## Trecho de origem
..........

Você não imagina como dói e como é solitário ser gente. Você nem sonha. Gente não pode ligar pro moço que conhece há dias e perguntar que raio ele ta fazendo que não liga, não pergunta, não continua apertando o play. Gente não pode fazer isso. Mas então que merda eu sou se gente não pode fazer isso? Sou menos ou mais que gente? Eu só queria que você soubesse que hoje ouvi a tal da música da Nina Simone que diz que o baby Just cares for me e fiquei rindo que nem besta. Uma senhora achou graça. Um homem bocejou. Uma criança cabeçuda além da conta se escondeu. O mundo sabe do que é essa minha cara, mas nem por isso está preocupado em me dar os pêsames ou os parabéns. Gostar de alguém, de novo, deveria ser algo como um enterro ou um nascimento. Mas gente acha só que é mais uma perda de tempo. E eu, que sei lá que merda sou, queria muito que não fosse.

Queria te contar que descobri porque te tratei mal da última vez. É que o raio da blusa cinza furada te deixa tão bonito e eu tenho mania de chorar quando acho alguma coisa muito bonita. E pra não chorar eu trato mal. A vida me emociona o tempo todo mas se eu ficasse chorando, quem ia pagar minhas contas e quem ia me querer cheia de olheiras? Então eu corro. Me dá de novo a vontade de ir embora. Eu to sempre indo embora mas aí vai um super clichê...: é de tanto que eu só queria ficar. E queria que você não achasse que sou sempre louca, ainda que eu seja.

Queria te dizer que foi mesmo ridículo quando você disse que gostava da sua aula de francês porque era mais divertida do que qualquer outra coisa e eu comparei isso com minha aula de personal de musculação. Agora me diz como eu posso falar tanta besteira só por causa de uma blusa cinza? Isso não é engraçado? Seria engraçado, se ser gente não fosse tão trágico e dizer essas coisas tão absurdo. Ser gente é um saco, um porre, uma coisa entravada no peito. Mas o que eu queria mesmo te dizer é que, só porque talvez você queira saber, nem gente mais eu ando conseguindo ser.

14 de jun. de 2014

Eu não sou insensível, tá?






Passei muito tempo cultivando a teoria de que não preciso de ninguém. Cultivei durante dois anos que sou fria o suficiente. Cultivei e ela cresceu. Agora é difícil alguém me prender. É difícil olhar para as opções com entusiasmos. Só sinto tédio enorme para escolher quem seria o eleito. Até porque sou controladora. Tudo tem que sair conforme o que eu quero, se não sair, eu deixo para lá. Eu não sei lidar quando alguém diz que está apaixonado por mim. Tudo que mais quero é sair correndo e dizer que isso é errado. Eu não sou uma pessoa apaixonável, minha vida é complicada e aposto que você não quer carregar meus anjos e demônios.

..........

[Entradas do conjunto de dados]

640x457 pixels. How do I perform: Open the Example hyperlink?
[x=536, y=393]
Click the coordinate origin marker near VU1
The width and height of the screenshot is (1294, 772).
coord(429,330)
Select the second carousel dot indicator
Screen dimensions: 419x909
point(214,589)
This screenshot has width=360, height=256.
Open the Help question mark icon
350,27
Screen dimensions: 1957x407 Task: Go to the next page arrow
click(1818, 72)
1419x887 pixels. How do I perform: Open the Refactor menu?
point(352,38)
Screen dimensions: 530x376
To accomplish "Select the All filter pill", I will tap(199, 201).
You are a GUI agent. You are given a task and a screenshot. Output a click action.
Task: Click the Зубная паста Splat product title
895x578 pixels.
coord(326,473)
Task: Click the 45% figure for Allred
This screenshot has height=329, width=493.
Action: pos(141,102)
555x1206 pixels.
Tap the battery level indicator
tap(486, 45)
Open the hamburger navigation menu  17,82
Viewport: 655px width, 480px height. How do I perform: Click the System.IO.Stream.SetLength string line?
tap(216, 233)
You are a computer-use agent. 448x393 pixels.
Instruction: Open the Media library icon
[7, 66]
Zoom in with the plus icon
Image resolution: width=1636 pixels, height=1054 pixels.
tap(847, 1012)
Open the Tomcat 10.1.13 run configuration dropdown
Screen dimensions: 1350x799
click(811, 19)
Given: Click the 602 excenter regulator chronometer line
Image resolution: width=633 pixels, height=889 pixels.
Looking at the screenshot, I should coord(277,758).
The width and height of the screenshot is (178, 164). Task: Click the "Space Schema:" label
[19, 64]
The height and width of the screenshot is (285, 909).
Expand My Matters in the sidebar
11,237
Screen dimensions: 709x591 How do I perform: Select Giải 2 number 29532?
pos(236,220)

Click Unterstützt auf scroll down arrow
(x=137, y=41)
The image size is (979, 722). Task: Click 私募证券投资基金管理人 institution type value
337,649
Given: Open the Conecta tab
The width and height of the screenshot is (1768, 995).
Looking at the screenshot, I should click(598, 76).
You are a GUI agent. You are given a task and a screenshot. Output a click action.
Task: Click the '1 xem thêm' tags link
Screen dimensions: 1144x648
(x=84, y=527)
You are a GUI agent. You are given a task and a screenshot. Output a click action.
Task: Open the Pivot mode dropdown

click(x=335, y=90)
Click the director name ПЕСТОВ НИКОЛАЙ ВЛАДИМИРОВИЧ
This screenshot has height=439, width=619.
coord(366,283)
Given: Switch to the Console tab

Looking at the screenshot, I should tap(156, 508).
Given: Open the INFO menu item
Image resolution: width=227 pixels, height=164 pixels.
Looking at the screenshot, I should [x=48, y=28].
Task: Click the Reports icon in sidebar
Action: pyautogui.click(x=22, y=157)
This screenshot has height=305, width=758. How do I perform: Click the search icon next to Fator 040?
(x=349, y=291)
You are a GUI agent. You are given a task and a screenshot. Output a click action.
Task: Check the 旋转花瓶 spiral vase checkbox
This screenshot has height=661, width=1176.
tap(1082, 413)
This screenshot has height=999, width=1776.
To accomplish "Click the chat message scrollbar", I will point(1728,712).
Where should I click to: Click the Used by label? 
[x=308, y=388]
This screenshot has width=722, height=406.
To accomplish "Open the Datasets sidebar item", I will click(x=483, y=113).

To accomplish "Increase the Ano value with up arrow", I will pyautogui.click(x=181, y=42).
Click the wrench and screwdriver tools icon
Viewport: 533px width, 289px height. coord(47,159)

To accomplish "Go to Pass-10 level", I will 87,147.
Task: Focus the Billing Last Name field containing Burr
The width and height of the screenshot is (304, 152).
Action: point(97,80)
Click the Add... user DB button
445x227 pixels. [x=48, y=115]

..........

## Tarefas
**a.** Redigite as entradas do conjunto de dados desde o início até a linha que contém "click(1818, 72)", incluindo essa linha.
**b.** Dê continuidade ao texto sobre a dificuldade de ser gente e de gostar de alguém a partir do ponto em que ele termina.

## Respostas do exercício
**a.**
640x457 pixels. How do I perform: Open the Example hyperlink?
[x=536, y=393]
Click the coordinate origin marker near VU1
The width and height of the screenshot is (1294, 772).
coord(429,330)
Select the second carousel dot indicator
Screen dimensions: 419x909
point(214,589)
This screenshot has width=360, height=256.
Open the Help question mark icon
350,27
Screen dimensions: 1957x407 Task: Go to the next page arrow
click(1818, 72)

**b.**
 Daí eu tenho que lidar com as verdades dos meus amigos que nunca são as minhas verdades. Layla, você não se envolve. Layla, para de iludir. Layla, faça isso. Layla, faz aquilo outro. Layla, Layla. Fica até repetitivo ouvir as mesmas coisas durante tanto tempo. Eu não quero ser robótica, programada e fria. Quero arder e gritar de paixão, e de orgasmos. Quero entrar na sua vida, seu jogo, sua memória. Quero ser nada mais, quero ser tudo. Só que apenas tenho que lidar com algo que não sei muito bem. Apenas tenho que aprender a lidar com a felicidade e deixar de lado um pouquinho o drama.

Fujo de relacionamentos e isso não é estranho para ninguém. Fujo mesmo, sem dó ou piedade. Mas ainda assim, sou uma menina. Sou a mesma menina que sonha, suspira, e escreve e apaga por medo da resposta. Sou a mesma menina insegura. Aquela mesma menina que se boicota mas que ainda assim, suspira. Nossa Layla, você não é legal com ninguém. Meu amor, eu não sou legal nem comigo. Mas eu sei, tento mudar, tento até mesmo manter contato com aqueles que se julgam apaixonados, mas a única coisa que consigo é fugir. Eu fujo porque é legal, porque é divertido. Eu fujo do amor, mas ele me ronda e eu acabo achando que estou apaixonada. Aí o bicho pega.

Preciso deixar tudo feio para que o amor não me vença. Preciso deixar tudo incrivelmente triste para que me sinta triste novamente. Preciso ficar mal humorada para não suspirar e nem escrever apaixonada. Eu não sei escrever textos quando estou apaixonada. Não sei escrever textos sobre como é bom amar. Só sei o que é a dor. Só sei lidar com ela. Não sei lidar com o amor, nem com os suspiros, e nem com ele. Ah é, ele. Ele é que me deixa suspirando, mas aí tenho que me endurecer e nada de sorrisos, nada de meiguice. Nada de fazer joguinhos. Apenas é a verdade que talvez seja uma ótima candidata a passar o resto da minha vida fugindo desse sentimento.

Daí eu vejo filme de comédia e eu só consigo sentir dó da personagem que só foge do amor e que no final, ela o encontra. Mas eu sei que isso não vai acontecer comigo. Vou fugir e eu não vou encontrar ninguém. Só vou me encontrar ou me perder para sempre.

Até que ponto se tornar suficientemente amorosa se torna triste? Quando pode fugir dessa insensibilidade que criei? Ninguém suspeita mas sou sensível. Sou tão sensível que me acho até idiota para assumir isso. Choro assistindo filme e com histórias de amor. Choro em despedidas e até mesmo casamentos. E o mais inacreditável é que consigo até mesmo pensar em casamento. E eu que nunca fui muito adepta a essa ideia.  Uma menina se torna insensível quando?  Não me apego. Não tanto como deveria. Não sou fã de promessas. Não acredito em nenhuma delas. Mas ele sabe disso. Ele sabe e ri. E aí só me dá mais motivos para querer ficar mas ao mesmo tempo só consigo pensar em como terminará.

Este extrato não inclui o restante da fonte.